Leetcode #1236: Web Crawler
In this guide, we solve Leetcode #1236 Web Crawler in Python and focus on the core idea that makes the solution efficient.
You will see the intuition, the step-by-step method, and a clean Python implementation you can use in interviews.

Problem Statement
Given a url startUrl and an interface HtmlParser, implement a web crawler to crawl all links that are under the same hostname as startUrl. Return all urls obtained by your web crawler in any order.
Quick Facts
- Difficulty: Medium
- Premium: Yes
- Tags: Depth-First Search, Breadth-First Search, String, Interactive
Intuition
We need to explore a structure deeply before backing up, which suits DFS.
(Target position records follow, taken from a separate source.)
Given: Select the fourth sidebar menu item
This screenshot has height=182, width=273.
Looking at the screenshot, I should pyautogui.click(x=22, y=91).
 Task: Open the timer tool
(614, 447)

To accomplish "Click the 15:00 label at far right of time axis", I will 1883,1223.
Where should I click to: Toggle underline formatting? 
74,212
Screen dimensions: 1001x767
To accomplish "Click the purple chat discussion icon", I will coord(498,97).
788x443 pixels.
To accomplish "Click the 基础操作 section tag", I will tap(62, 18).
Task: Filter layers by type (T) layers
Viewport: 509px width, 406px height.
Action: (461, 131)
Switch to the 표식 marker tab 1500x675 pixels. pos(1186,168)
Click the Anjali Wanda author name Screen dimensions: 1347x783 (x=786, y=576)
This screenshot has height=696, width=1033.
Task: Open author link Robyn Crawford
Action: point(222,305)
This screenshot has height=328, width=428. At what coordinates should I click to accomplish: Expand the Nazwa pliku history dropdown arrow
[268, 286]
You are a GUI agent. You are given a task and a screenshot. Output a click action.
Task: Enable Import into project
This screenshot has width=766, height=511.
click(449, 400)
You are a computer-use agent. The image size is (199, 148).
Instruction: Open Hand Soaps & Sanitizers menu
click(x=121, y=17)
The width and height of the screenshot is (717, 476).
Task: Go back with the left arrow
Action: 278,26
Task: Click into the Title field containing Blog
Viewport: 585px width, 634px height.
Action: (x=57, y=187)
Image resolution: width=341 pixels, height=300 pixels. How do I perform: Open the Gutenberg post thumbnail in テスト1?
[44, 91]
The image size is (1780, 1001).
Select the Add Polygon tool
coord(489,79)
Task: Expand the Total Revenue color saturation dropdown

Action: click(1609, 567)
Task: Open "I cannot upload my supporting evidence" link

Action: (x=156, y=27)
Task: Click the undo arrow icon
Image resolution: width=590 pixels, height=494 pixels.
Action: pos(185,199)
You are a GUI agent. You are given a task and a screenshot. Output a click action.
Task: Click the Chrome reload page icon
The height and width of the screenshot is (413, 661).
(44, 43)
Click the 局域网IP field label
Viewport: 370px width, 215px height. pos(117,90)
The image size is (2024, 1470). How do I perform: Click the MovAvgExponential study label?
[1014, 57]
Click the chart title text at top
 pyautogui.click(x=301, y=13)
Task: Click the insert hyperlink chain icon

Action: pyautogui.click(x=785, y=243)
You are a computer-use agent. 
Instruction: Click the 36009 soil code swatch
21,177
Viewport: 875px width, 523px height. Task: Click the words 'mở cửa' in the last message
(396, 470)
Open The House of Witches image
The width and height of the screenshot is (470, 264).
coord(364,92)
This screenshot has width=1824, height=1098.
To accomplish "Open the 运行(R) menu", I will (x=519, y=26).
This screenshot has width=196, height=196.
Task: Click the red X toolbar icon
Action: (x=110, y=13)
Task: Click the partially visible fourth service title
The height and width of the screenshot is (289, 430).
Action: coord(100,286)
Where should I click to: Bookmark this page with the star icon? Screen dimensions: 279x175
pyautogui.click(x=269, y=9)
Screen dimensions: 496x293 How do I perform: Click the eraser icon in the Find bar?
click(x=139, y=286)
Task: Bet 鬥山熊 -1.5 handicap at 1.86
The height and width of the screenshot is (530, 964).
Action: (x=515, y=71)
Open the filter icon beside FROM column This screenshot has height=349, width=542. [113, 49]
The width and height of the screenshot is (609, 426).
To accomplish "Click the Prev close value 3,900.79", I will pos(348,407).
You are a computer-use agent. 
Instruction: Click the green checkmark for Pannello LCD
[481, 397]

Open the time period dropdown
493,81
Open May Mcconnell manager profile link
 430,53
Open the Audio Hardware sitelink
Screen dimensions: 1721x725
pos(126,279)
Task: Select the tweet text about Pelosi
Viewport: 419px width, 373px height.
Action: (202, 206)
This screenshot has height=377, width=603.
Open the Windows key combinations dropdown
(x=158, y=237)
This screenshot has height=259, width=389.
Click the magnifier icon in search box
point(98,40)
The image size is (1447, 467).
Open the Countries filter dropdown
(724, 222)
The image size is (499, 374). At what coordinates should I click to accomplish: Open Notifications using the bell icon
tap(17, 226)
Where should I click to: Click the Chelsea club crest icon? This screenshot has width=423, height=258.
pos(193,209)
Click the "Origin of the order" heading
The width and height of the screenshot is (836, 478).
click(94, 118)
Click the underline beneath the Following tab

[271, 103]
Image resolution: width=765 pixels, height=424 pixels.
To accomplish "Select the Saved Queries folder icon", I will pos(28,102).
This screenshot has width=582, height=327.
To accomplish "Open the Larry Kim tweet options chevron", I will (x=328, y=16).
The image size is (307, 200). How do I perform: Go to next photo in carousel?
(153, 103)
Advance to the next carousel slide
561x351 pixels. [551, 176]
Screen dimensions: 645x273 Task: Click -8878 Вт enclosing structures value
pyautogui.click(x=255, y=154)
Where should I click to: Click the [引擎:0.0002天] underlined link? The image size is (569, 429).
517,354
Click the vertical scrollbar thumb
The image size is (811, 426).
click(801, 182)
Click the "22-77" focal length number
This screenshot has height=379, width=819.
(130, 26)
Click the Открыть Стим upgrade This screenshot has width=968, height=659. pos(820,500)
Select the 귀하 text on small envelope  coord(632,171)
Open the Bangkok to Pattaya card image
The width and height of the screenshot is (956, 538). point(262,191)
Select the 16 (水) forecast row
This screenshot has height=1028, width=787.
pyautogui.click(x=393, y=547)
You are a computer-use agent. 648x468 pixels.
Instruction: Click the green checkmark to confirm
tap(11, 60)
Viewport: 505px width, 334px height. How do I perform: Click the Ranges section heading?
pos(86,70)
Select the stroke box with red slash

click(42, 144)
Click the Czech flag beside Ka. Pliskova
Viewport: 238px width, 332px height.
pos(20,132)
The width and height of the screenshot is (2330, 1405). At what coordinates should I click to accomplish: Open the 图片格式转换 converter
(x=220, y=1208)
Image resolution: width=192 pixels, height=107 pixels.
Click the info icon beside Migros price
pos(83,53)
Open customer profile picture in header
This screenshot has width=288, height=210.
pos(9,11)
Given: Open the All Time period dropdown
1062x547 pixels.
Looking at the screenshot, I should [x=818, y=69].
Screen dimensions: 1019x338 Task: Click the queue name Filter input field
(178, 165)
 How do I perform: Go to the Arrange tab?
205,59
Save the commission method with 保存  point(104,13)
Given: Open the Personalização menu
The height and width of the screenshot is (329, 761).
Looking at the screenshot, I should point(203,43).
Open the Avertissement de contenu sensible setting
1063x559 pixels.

DFS keeps local context on the call stack and is easy to implement recursively.
Approach
Define a recursive DFS that carries the necessary state.
Combine child results as the recursion unwinds.
Steps:
- Define a recursive DFS with state.
- Visit children and combine results.
- Return the final aggregation.
Example
interface HtmlParser {
// Return a list of all urls from a webpage of given url.
public List<String> getUrls(String url);
}
Python Solution
# """
# This is HtmlParser's API interface.
# You should not implement it, or speculate about its implementation
# """
# class HtmlParser(object):
# def getUrls(self, url):
# """
# :type url: str
# :rtype List[str]
# """
class Solution:
def crawl(self, startUrl: str, htmlParser: 'HtmlParser') -> List[str]:
def host(url):
url = url[7:]
return url.split('/')[0]
def dfs(url):
if url in ans:
return
ans.add(url)
for next in htmlParser.getUrls(url):
if host(url) == host(next):
dfs(next)
ans = set()
dfs(startUrl)
return list(ans)
Complexity
The time complexity is O(V+E). The space complexity is O(V).
Edge Cases and Pitfalls
Watch for boundary values, empty inputs, and duplicate values where applicable. If the problem involves ordering or constraints, confirm the invariant is preserved at every step.
Summary
This Python solution focuses on the essential structure of the problem and keeps the implementation interview-friendly while meeting the constraints.